Analyzing Large Programs Using Concolic Execution

Unfortunately, symbolic execution may get stuck at the start of an execution and have a hard time reaching deep paths. This is caused by the path selection heuristics and by the constraint solver. Path selection heuristics may not know very well which execution paths to choose so that execution goes deeper. For example, in a loop that depends on a symbolic condition, the heuristics may blindly keep selecting paths that would never exit the loop. Even if the path selection heuristics knew which path to select to go through the whole program, invoking the constraint solver on every branch that depends on symbolic input may become increasingly slower with larger and larger path depths.

To alleviate this, S2E also implements concolic execution. Concolic execution works exactly as traditional symbolic execution: it propagates symbolic inputs through the system, allowing conditional branches to fork new paths whenever necessary. The key difference is that concolic execution augments these symbolic values with concrete values (hence the term concolic). The concrete values give a hint to the search heuristics about which paths to follow first. In practice, the S2E user launches the program with concrete arguments that would drive the program down the path that reaches interesting parts of that program, which S2E would then thoroughly explore. More practical details are provided in the next sections of this tutorial.

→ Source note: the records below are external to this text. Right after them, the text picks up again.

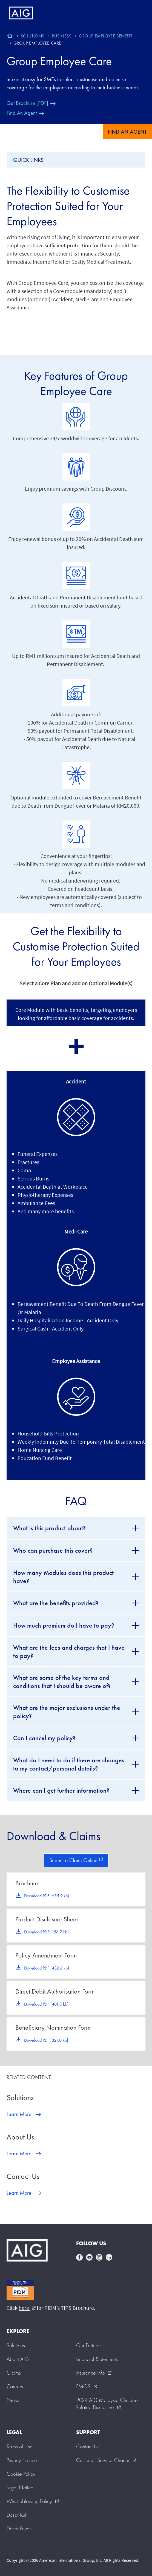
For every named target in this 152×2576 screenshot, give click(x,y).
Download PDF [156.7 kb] (46, 1932)
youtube (89, 2257)
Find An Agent (22, 112)
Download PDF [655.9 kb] (46, 1896)
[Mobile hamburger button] (136, 13)
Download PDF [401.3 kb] (46, 2004)
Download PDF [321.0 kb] (46, 2040)
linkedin (109, 2257)
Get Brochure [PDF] (27, 103)
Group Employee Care (59, 61)
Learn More (19, 2114)
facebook (79, 2257)
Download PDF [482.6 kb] (46, 1968)
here (27, 2307)
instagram (99, 2257)
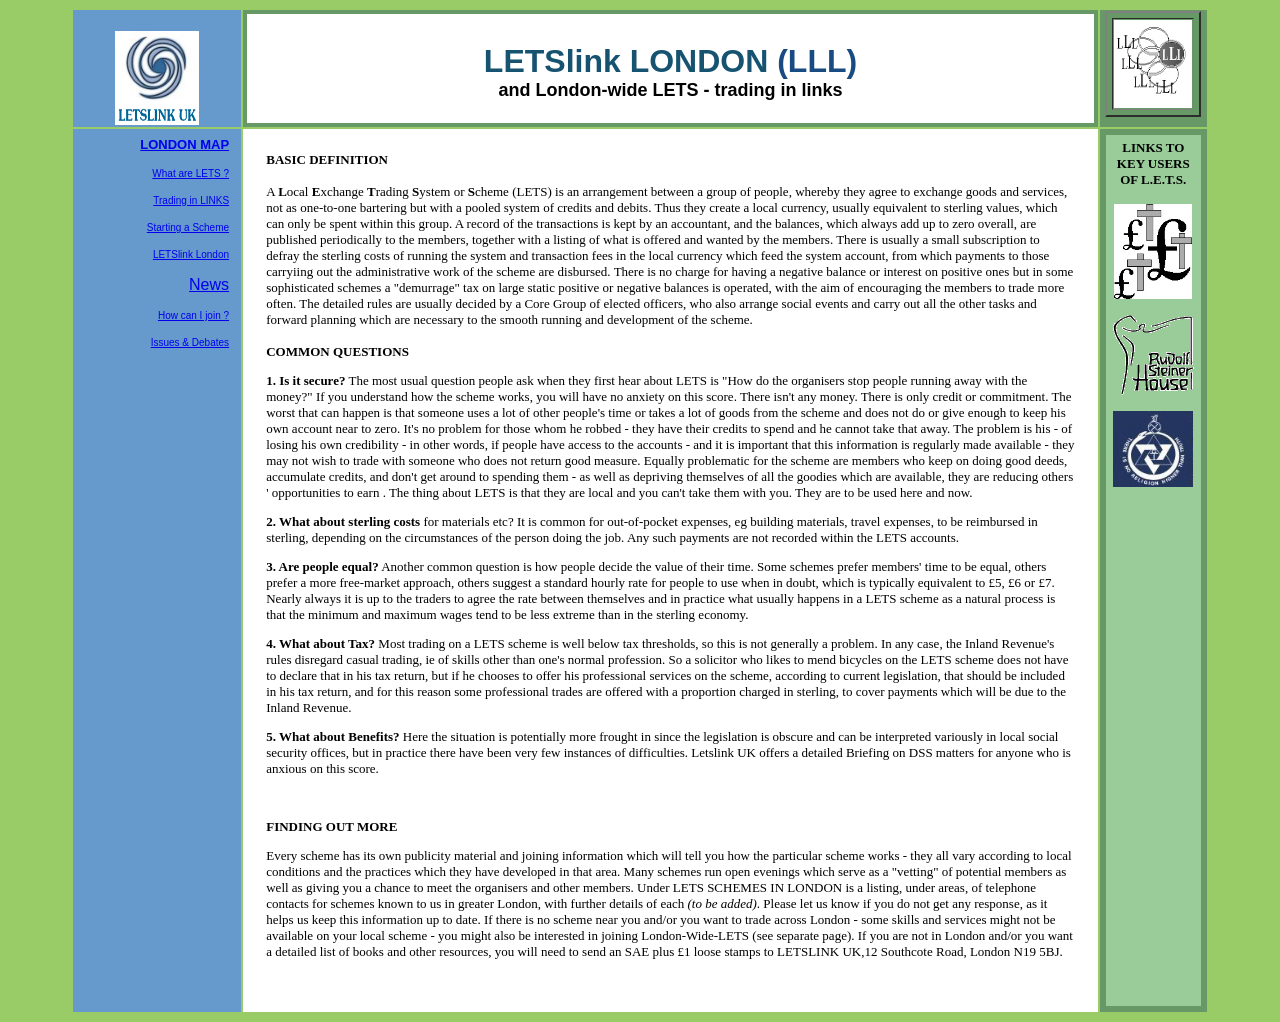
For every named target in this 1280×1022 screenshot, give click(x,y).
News (209, 284)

Concolic execution allows the program under analysis to run to completion (without getting lost in the state space) while exploring additional paths along the main concrete path. On each branch that depends on a symbolic value, the engine follows in priority the one that would have been followed had the program been executed with concrete values. When the first path that corresponds to the initial concrete values terminates, the engine will pick another path, recompute a new set of concrete values, and proceed similarly until this second path terminates. Of course, custom path selection plugins can optimize the selection for different needs (high code coverage, bug finding, etc.).

Executing Programs in Concolic Mode

Using custom instructions

The s2e_make_concolic custom instruction injects symbolic values while keeping the original concrete values. It is used in the same way as s2e_make_symbolic. It reads the original concrete values from memory, stores them in an internal cache, and overwrites the memory with symbolic values. The cache maps the symbolic values to the actual concrete values and allows the substitution of symbolic inputs with the concrete ones during expression evaluation (e.g., at fork points).

Using the s2e.so plugin

The s2e.so library enables symbolic execution without modifying the program’s source code. This library also supports concolic execution with the --concolic switch, that can be added right before the concrete program arguments. The following example invokes the tr Unix utility via the tr ab ab ab command. The library automatically assigns symbolic arguments to all arguments while keeping the concrete ab values.

LD_PRELOAD=/home/s2e/s2e.so tr --concolic ab ab ab

FAQ

  • Can I use s2e_make_symbolic in concolic mode?

    Yes. S2E will automatically assign default concrete values satisfying the path constraints during concolic execution.

  • I have cryptographic routines in my code. Can concolic execution get through them?

    Probably not. Concolic execution will use the initial concrete values to get through cryptographic routines without getting lost in the large state space. However, it is very likely to get stuck in the constraint solver when checking the feasibility of a a branch condition (and computing new sets of concrete inputs).

  • I implemented custom plugins to aggressively prune paths because symbolic execution was getting stuck. Are these plugins still useful?

    Yes, reducing state space by discarding uninteresting paths is always useful. Concolic execution does not solve the path explosion problem by itself. It merely helps getting to deep parts of the program faster.